STUDY TEXT »
Amongst the many different types of accident, children or adolescents who were passengers in a car appear more likely to develop PTSD compared with those riding a bicycle or who were pedestrians at the time.(42) About 72 per cent of children involved in car accidents had high PTSD symptoms at 6 weeks post-accident, compared with around 30 per cent of bicyclists or pedestrians. Car passengers also reported more severe symptoms, supporting previous findings that the level of exposure to personal danger correlates with the severity of PTSD symptoms.(43) Although cars are associated with the greater risk, all types of accident are associated with a significantly raised rate of PTSD in children.
Symptoms that are unresolved by 6 weeks and higher premorbid levels of anxiety or depression are both associated with a somewhat increased risk for chronic PTSD. Premorbid levels of hyperactivity or behavioural symptoms do not appear to be associated with either acute or chronic PTSD symptoms.(42) High levels of comorbid anxious and depressive syndromes are reported from most studies, but it is unclear to what extent this influences the risk for a chronic disorder. It seems likely that, for some children, PTSD is superimposed on an already existing emotional disorder. In such cases chronic PTSD may only be part of a continuum of a more widespread persistent emotional illness.
In most studies, girls appear to be more susceptible than boys, and less able children are more badly affected than the more able. The gender difference relates to both acute and chronic forms of the disorder and is generally independent of age. The concurrent experience of death or severe injury to a parent increases the risk to the child. (44)
There are few longer-term studies and none on accidents around the home or school. In a 7-year follow-up of the sinking of the Jupiter, adolescent survivors, who are now in their twenties, were reassessed for PTSD and other psychopathologies.(444 and 46) Of the sample, 50 per cent had presented with PTSD in the first 6 months after the accident and 25 per cent still met criteria 7 years later. Long-term cases had high rates of comorbid anxiety and depression syndromes and, although the numbers are small, showed a rate of suicide attempts threefold higher than controls.

INFORMATION SHOWN »
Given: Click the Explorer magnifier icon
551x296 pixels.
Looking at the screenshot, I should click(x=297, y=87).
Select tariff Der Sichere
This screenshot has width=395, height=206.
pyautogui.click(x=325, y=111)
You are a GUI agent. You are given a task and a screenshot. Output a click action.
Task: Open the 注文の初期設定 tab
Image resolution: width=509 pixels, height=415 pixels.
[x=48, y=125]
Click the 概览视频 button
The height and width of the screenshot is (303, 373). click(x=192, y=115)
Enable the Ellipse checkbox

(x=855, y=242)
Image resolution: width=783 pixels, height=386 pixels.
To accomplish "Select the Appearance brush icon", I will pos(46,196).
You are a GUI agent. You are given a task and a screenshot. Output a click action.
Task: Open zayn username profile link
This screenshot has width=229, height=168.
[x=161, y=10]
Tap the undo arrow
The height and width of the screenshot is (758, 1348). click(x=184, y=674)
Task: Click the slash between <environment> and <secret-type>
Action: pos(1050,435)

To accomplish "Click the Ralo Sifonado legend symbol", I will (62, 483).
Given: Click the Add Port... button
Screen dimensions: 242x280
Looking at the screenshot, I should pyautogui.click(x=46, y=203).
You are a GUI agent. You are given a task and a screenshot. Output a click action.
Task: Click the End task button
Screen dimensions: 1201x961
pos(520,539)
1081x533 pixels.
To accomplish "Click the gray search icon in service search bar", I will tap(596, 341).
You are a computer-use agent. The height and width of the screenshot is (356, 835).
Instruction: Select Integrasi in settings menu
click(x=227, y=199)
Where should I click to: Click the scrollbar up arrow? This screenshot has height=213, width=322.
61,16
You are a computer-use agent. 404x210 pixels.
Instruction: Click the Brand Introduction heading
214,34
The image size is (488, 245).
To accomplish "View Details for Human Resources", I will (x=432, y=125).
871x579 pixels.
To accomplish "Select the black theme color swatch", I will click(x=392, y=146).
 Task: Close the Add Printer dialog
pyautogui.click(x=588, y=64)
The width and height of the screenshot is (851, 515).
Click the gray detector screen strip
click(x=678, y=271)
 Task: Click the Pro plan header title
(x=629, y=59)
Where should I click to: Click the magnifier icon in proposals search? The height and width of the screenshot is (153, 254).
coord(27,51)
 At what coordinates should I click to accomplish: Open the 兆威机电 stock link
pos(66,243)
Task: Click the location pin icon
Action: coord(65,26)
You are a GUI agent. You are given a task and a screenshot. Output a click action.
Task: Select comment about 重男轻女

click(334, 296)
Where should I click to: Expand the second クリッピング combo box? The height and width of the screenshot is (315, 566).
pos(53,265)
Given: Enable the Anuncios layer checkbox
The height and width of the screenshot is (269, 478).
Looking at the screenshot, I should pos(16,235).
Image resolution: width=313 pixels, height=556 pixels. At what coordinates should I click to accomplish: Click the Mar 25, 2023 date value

WORK ITEM »
Copy out the whole text on PTSD in children and adolescents after accidents, word for word.

WRITTEN ANSWER »
Amongst the many different types of accident, children or adolescents who were passengers in a car appear more likely to develop PTSD compared with those riding a bicycle or who were pedestrians at the time.(42) About 72 per cent of children involved in car accidents had high PTSD symptoms at 6 weeks post-accident, compared with around 30 per cent of bicyclists or pedestrians. Car passengers also reported more severe symptoms, supporting previous findings that the level of exposure to personal danger correlates with the severity of PTSD symptoms.(43) Although cars are associated with the greater risk, all types of accident are associated with a significantly raised rate of PTSD in children.
Symptoms that are unresolved by 6 weeks and higher premorbid levels of anxiety or depression are both associated with a somewhat increased risk for chronic PTSD. Premorbid levels of hyperactivity or behavioural symptoms do not appear to be associated with either acute or chronic PTSD symptoms.(42) High levels of comorbid anxious and depressive syndromes are reported from most studies, but it is unclear to what extent this influences the risk for a chronic disorder. It seems likely that, for some children, PTSD is superimposed on an already existing emotional disorder. In such cases chronic PTSD may only be part of a continuum of a more widespread persistent emotional illness.
In most studies, girls appear to be more susceptible than boys, and less able children are more badly affected than the more able. The gender difference relates to both acute and chronic forms of the disorder and is generally independent of age. The concurrent experience of death or severe injury to a parent increases the risk to the child. (44)
There are few longer-term studies and none on accidents around the home or school. In a 7-year follow-up of the sinking of the Jupiter, adolescent survivors, who are now in their twenties, were reassessed for PTSD and other psychopathologies.(444 and 46) Of the sample, 50 per cent had presented with PTSD in the first 6 months after the accident and 25 per cent still met criteria 7 years later. Long-term cases had high rates of comorbid anxiety and depression syndromes and, although the numbers are small, showed a rate of suicide attempts threefold higher than controls.